Over the 3, 5 and 10 years ending in 2021, a 60/40 portfolio of US stocks and bonds grew by 63%, 81% and 184%, respectively.2
Even if we include this year’s loss of about 15% in the 60/40, the last 10 years have given investors 8% per year in this strategy.
The good has far outweighed the bad, which is usually the case in financial markets.
Bad years are no fun, but good decades tend to more than make up for it.
Losing a large chunk of your savings is never a good time, but investors need to realize that their portfolio value wouldn’t be so high in the first place if it weren’t for the bull market that led to these tough times.
It’s also true that you can’t bet on investment returns that weigh everything on your financial plan. Sometimes the markets just don’t cooperate.

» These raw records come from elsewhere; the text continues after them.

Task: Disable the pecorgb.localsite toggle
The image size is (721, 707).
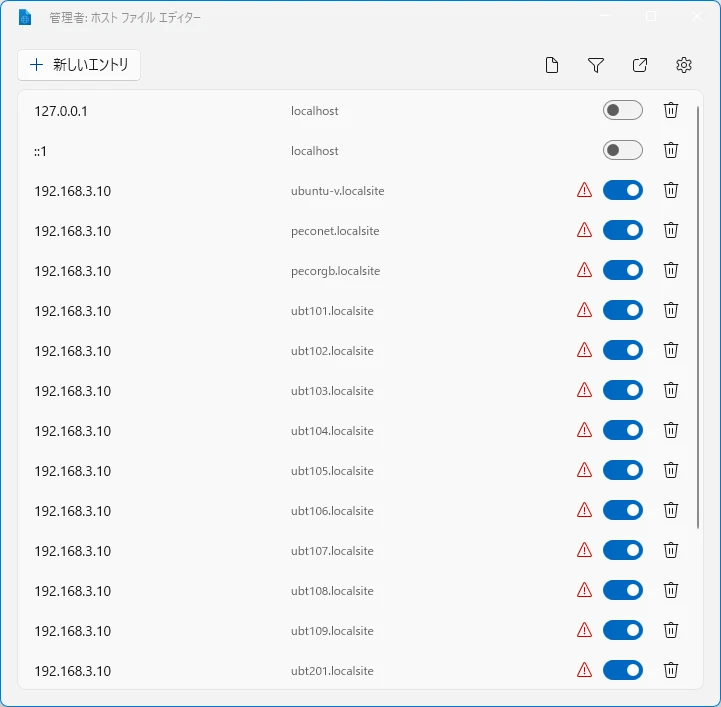Action: click(622, 270)
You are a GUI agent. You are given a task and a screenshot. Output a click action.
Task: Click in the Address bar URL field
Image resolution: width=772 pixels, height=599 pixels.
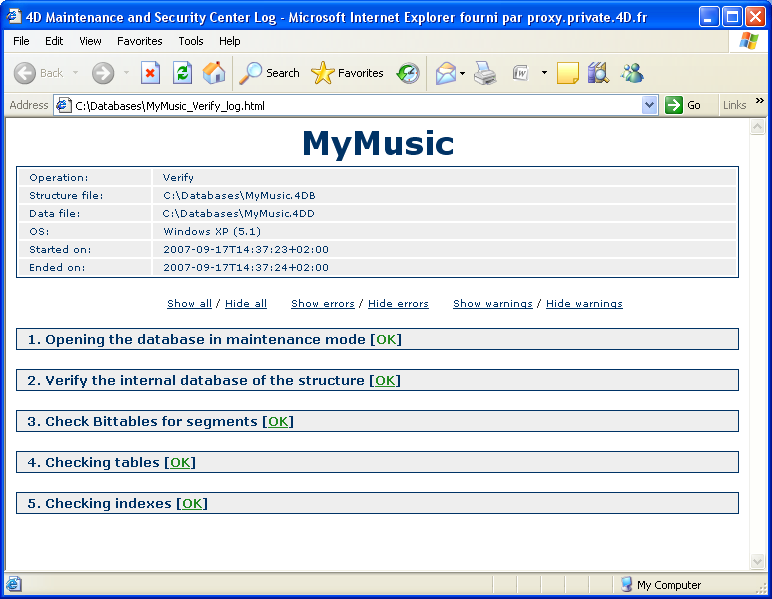[350, 105]
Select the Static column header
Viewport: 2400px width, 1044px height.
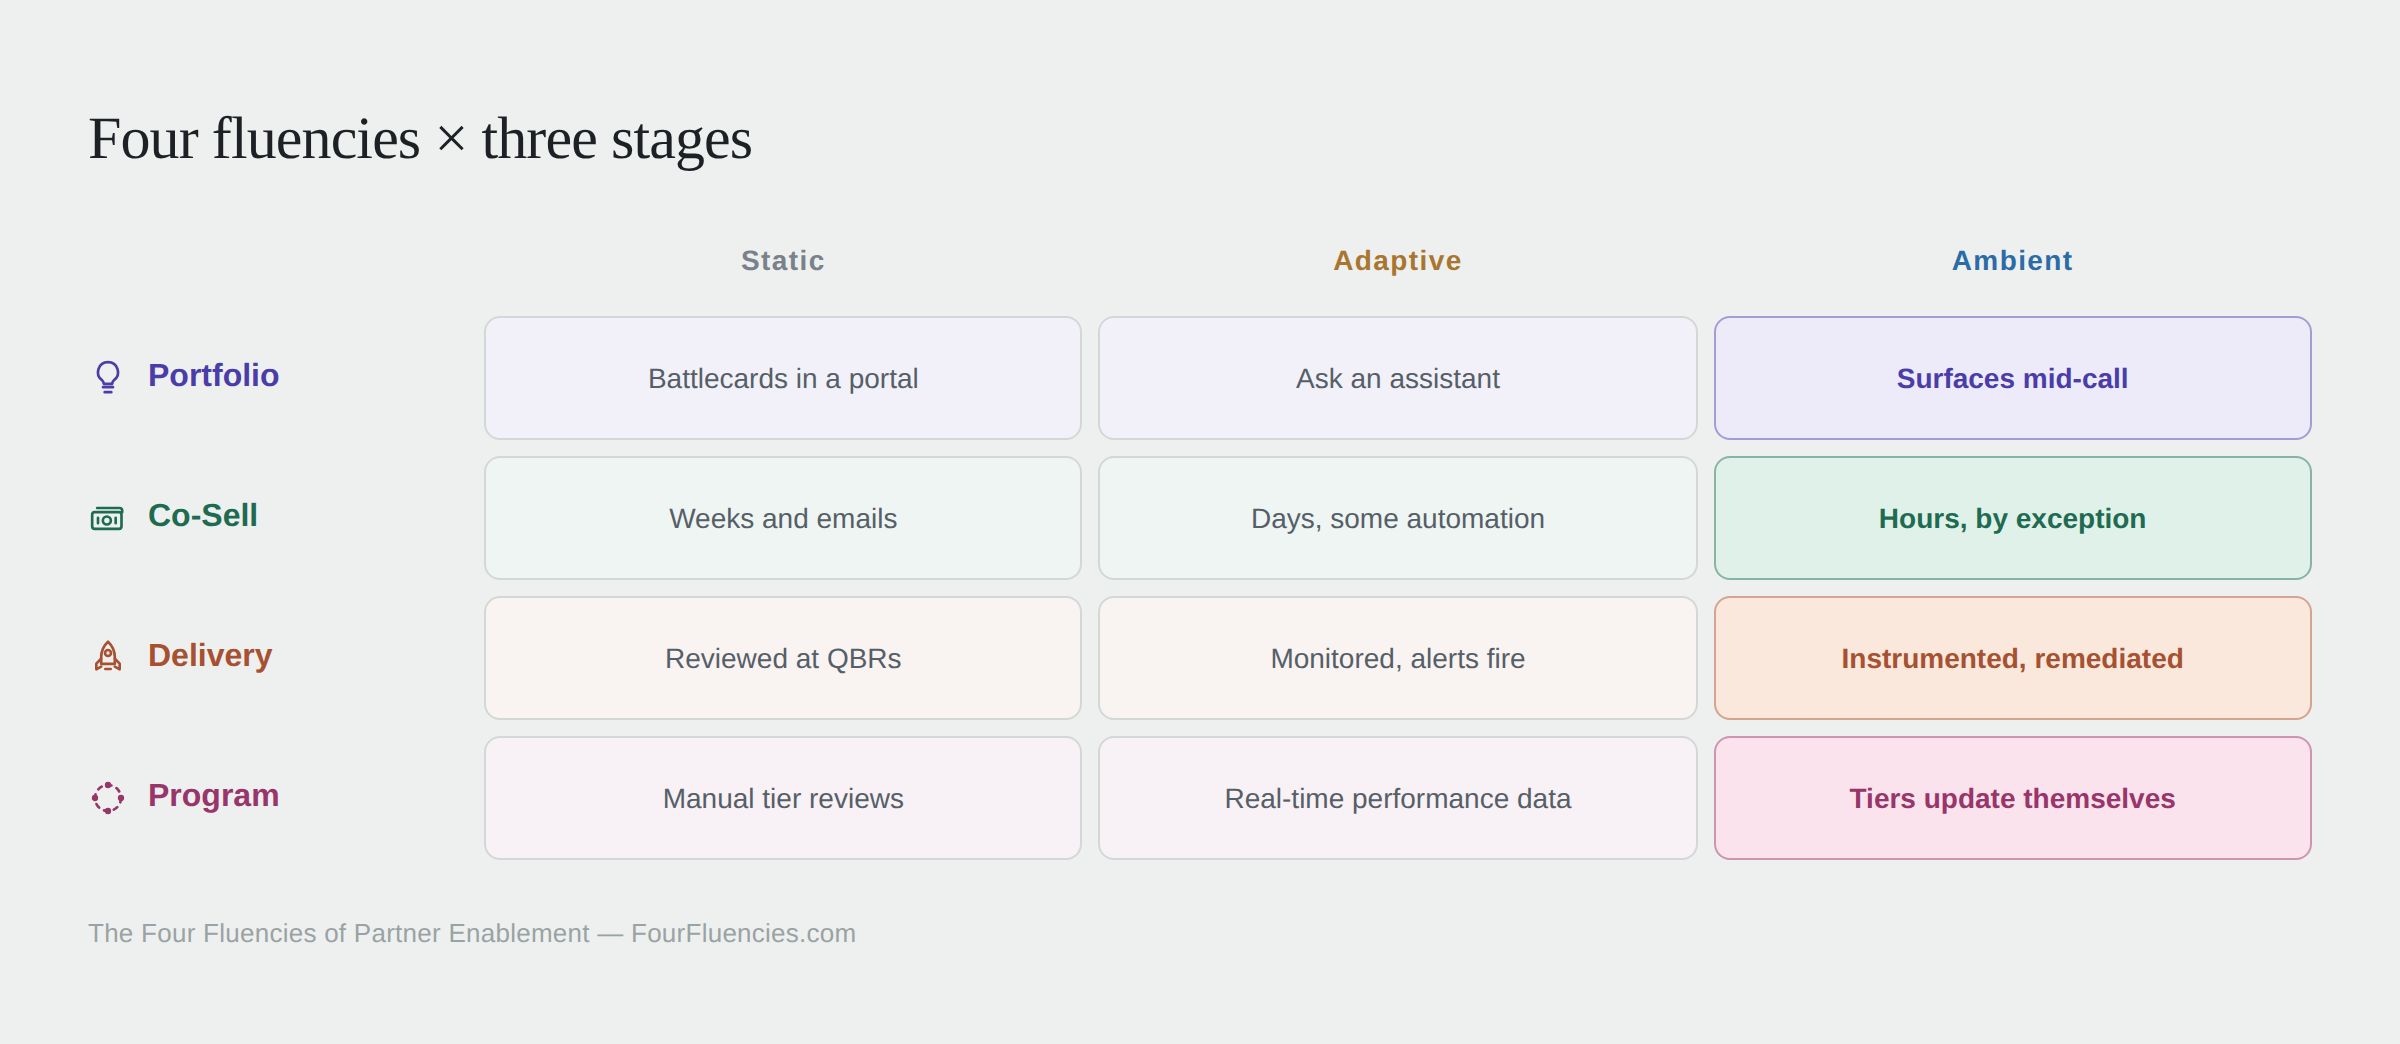pos(783,261)
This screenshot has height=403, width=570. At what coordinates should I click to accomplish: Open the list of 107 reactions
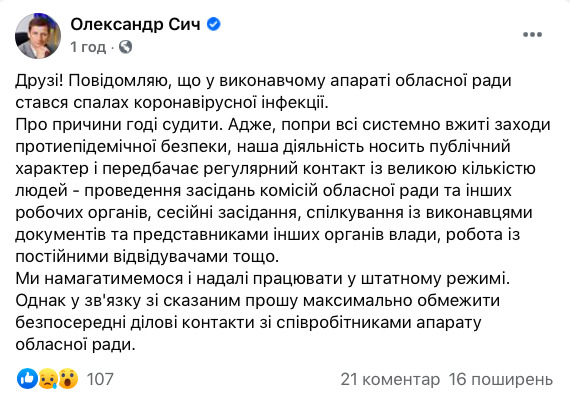pos(100,379)
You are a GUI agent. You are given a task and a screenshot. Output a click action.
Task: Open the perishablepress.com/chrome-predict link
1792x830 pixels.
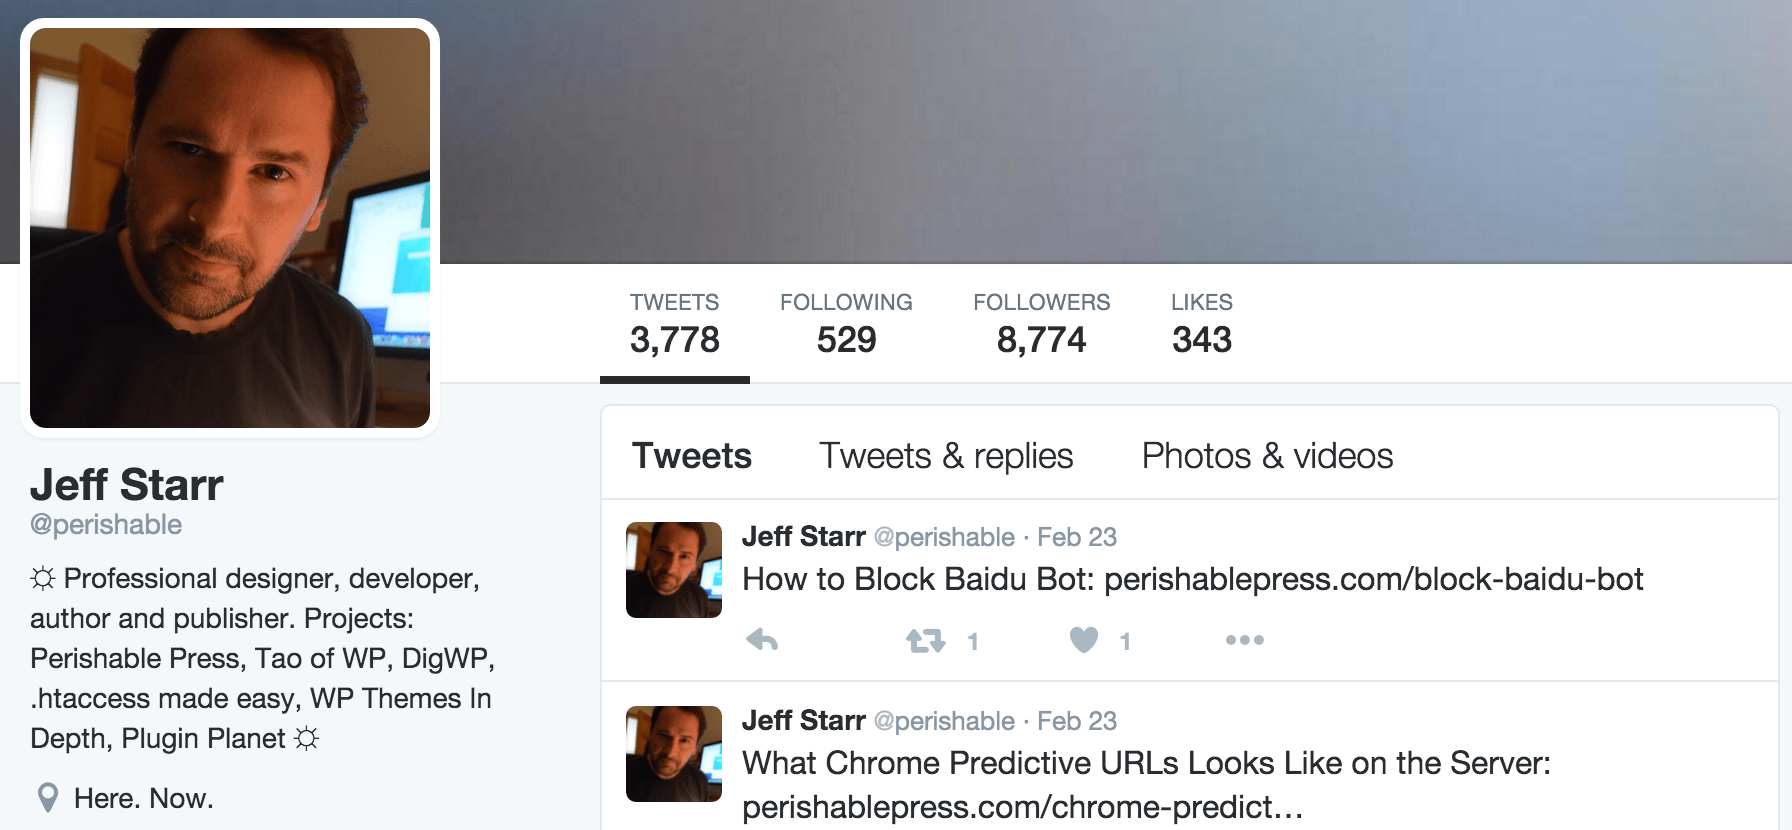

And financial markets can only take you so far.
The Journal featured a study that shows many retirees have to cut their standard of living in retirement because they haven’t saved enough:
About 51% of retirees live on less than half their annual pre-retirement incomeaccording to Goldman Sachs Asset Management, which this summer conducted a survey of American retirees aged 50 to 75. Almost half of respondents retired early for reasons beyond their control, including poor health, job loss and the need to care for family members. Only 7% of survey respondents said they left the workforce because they managed to save enough money for retirement.
Most Americans said they would rather rely on secure sources of income, like Social Security, to fund their retirement, than on volatile market returns. But only 55% of retirees are able to do so, the firm found.
It doesn’t matter how well your investments perform if you don’t save enough at the start.
It would be much better if we lived in a world where more people had a pension or easier access to regular income streams in retirement.
Unfortunately, most of us struggle with financial markets, volatility and all, to improve our long-term standard of living.
But the important thing to remember is that it doesn’t matter how you invest your money if you don’t save enough in the first place.
The financial markets cannot save you if you don’t save.
Further reading:
The worst years ever for a 60/40 portfolio
1As usual, I use the S&P 500 for stocks and 10-year Treasury bills for bonds. Data source here.
2I’m pretty sure no one actually has a portfolio that’s 60% US stocks and 40% US bonds, but hey.